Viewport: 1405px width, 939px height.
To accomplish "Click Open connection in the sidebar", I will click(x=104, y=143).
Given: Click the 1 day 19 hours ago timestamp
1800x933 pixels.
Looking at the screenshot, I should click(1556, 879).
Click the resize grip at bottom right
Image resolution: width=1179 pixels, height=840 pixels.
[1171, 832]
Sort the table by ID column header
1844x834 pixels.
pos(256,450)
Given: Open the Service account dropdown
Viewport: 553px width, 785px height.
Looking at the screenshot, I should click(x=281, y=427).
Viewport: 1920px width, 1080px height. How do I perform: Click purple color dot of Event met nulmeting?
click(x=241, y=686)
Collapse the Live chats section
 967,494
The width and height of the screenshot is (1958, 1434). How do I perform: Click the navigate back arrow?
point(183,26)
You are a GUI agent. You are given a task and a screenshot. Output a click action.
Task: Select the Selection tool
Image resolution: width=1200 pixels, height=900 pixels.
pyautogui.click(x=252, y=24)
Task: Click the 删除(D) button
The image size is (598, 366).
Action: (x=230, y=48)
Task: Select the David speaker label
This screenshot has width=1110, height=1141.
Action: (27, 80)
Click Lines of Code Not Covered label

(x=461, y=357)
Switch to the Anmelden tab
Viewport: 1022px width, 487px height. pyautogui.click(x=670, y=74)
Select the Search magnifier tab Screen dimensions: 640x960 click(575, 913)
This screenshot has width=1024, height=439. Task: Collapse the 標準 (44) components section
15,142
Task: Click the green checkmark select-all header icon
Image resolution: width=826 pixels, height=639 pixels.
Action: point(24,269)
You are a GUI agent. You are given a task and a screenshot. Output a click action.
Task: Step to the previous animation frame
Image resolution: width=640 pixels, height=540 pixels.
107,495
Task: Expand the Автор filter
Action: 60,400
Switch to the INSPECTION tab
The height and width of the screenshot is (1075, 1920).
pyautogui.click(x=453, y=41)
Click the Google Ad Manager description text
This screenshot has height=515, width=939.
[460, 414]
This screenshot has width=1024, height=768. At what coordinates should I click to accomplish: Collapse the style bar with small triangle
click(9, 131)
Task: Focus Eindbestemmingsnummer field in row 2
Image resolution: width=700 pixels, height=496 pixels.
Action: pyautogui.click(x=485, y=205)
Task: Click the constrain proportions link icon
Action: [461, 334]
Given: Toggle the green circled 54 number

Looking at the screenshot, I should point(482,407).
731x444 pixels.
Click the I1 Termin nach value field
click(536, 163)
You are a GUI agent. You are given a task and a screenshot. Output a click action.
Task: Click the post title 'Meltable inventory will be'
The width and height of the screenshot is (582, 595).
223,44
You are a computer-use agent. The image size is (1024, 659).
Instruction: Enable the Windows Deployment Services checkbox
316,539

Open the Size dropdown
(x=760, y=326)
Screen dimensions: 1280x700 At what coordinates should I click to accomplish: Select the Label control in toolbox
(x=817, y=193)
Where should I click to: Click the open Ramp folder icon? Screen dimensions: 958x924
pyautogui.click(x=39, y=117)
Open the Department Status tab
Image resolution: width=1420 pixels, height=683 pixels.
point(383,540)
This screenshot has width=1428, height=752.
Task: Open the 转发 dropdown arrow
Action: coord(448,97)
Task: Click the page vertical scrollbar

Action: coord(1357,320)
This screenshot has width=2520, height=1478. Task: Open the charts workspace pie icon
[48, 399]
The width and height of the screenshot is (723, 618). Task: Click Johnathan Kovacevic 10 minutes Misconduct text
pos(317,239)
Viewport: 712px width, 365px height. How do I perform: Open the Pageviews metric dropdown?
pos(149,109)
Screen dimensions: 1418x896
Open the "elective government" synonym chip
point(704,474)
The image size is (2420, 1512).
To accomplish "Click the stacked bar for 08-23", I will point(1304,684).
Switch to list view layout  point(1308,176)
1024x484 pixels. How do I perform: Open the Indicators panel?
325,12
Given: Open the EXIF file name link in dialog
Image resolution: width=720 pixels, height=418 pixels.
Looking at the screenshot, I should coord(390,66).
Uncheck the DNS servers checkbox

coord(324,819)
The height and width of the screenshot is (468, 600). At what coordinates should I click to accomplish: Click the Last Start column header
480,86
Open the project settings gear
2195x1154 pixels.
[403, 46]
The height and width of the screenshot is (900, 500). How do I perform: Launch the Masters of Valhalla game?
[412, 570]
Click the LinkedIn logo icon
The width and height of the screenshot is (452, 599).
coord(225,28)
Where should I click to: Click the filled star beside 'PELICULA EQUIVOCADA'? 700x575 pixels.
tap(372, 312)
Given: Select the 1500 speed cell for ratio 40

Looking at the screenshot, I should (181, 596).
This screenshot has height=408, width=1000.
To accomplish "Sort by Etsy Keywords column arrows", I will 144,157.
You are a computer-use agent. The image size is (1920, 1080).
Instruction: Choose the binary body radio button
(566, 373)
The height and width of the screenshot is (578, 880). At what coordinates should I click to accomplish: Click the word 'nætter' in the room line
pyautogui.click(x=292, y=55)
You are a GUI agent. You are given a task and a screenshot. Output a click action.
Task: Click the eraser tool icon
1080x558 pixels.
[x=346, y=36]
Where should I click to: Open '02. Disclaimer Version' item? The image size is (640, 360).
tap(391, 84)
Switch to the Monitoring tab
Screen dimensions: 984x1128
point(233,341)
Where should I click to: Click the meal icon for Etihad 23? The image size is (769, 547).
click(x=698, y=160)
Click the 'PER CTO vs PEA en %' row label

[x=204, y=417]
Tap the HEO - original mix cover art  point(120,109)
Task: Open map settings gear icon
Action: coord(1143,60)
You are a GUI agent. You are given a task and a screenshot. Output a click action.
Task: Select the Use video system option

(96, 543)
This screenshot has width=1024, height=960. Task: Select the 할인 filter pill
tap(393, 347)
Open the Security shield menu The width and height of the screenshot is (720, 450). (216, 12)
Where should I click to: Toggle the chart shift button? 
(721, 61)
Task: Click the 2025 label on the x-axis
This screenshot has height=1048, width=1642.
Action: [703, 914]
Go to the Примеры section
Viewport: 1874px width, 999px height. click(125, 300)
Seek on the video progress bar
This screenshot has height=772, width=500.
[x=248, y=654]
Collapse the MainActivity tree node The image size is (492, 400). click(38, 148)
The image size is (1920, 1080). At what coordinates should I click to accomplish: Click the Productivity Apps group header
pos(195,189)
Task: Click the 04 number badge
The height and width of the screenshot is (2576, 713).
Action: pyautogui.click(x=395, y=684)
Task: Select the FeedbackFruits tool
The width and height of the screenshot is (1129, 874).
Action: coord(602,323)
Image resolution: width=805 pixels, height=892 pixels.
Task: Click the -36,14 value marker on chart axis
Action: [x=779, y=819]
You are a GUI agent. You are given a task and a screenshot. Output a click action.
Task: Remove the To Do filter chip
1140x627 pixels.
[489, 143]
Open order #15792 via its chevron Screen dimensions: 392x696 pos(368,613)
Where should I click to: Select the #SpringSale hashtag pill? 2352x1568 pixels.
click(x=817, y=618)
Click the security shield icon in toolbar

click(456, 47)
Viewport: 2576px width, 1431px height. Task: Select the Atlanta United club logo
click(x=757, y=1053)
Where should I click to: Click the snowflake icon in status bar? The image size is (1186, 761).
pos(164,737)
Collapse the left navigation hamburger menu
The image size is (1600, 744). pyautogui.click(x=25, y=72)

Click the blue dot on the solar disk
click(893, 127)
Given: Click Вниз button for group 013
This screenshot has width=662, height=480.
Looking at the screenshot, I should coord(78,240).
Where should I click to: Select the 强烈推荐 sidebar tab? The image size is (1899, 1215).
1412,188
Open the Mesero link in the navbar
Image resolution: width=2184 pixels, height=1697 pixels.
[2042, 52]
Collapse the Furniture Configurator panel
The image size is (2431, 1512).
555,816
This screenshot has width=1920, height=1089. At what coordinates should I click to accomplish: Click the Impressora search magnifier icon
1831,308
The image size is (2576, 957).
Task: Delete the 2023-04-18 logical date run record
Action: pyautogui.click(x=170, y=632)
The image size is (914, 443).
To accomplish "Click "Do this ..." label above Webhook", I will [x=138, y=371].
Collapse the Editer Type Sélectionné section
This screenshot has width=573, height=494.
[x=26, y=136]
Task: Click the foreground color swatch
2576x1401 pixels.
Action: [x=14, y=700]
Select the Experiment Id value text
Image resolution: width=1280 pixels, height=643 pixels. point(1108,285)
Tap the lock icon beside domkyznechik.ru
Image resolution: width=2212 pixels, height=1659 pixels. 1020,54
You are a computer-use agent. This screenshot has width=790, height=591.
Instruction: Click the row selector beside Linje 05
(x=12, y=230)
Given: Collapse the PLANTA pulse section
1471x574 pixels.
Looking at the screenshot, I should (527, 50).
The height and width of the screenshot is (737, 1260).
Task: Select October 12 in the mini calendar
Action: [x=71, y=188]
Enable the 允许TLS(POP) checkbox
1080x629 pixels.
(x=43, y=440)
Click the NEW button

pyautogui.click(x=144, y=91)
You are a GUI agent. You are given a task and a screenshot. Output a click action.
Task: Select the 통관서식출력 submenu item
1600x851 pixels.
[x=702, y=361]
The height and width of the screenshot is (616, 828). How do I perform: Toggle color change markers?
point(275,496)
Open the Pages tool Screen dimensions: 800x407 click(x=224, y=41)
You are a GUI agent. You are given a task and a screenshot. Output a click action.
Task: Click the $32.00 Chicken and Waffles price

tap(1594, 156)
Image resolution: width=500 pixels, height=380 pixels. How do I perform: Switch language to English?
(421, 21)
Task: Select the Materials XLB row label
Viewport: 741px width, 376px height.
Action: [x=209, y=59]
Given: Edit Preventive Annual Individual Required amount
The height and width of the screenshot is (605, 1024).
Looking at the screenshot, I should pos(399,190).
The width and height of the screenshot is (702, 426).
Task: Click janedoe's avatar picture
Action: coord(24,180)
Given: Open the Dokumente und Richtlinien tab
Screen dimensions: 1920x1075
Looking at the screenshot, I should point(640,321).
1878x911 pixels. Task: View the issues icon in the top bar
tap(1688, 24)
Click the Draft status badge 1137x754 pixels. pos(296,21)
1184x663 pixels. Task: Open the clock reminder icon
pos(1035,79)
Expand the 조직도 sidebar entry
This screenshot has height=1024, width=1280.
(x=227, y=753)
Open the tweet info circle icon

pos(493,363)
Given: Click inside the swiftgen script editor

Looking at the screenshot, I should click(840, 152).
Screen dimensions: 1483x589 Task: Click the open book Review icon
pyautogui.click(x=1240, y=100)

• **Task to carry out**
Copy the rows from the line with "Select the Experiment Id value text" to the line with "tap(1594, 156)", changing "lock icon" to "padlock icon" and leaving everything else unchanged.

• **Solution**
Select the Experiment Id value text
Image resolution: width=1280 pixels, height=643 pixels. point(1108,285)
Tap the padlock icon beside domkyznechik.ru
Image resolution: width=2212 pixels, height=1659 pixels. 1020,54
You are a computer-use agent. This screenshot has width=790, height=591.
Instruction: Click the row selector beside Linje 05
(x=12, y=230)
Given: Collapse the PLANTA pulse section
1471x574 pixels.
Looking at the screenshot, I should (527, 50).
The height and width of the screenshot is (737, 1260).
Task: Select October 12 in the mini calendar
Action: [x=71, y=188]
Enable the 允许TLS(POP) checkbox
1080x629 pixels.
(x=43, y=440)
Click the NEW button

pyautogui.click(x=144, y=91)
You are a GUI agent. You are given a task and a screenshot. Output a click action.
Task: Select the 통관서식출력 submenu item
1600x851 pixels.
[x=702, y=361]
The height and width of the screenshot is (616, 828). How do I perform: Toggle color change markers?
point(275,496)
Open the Pages tool Screen dimensions: 800x407 click(x=224, y=41)
You are a GUI agent. You are given a task and a screenshot. Output a click action.
Task: Click the $32.00 Chicken and Waffles price

tap(1594, 156)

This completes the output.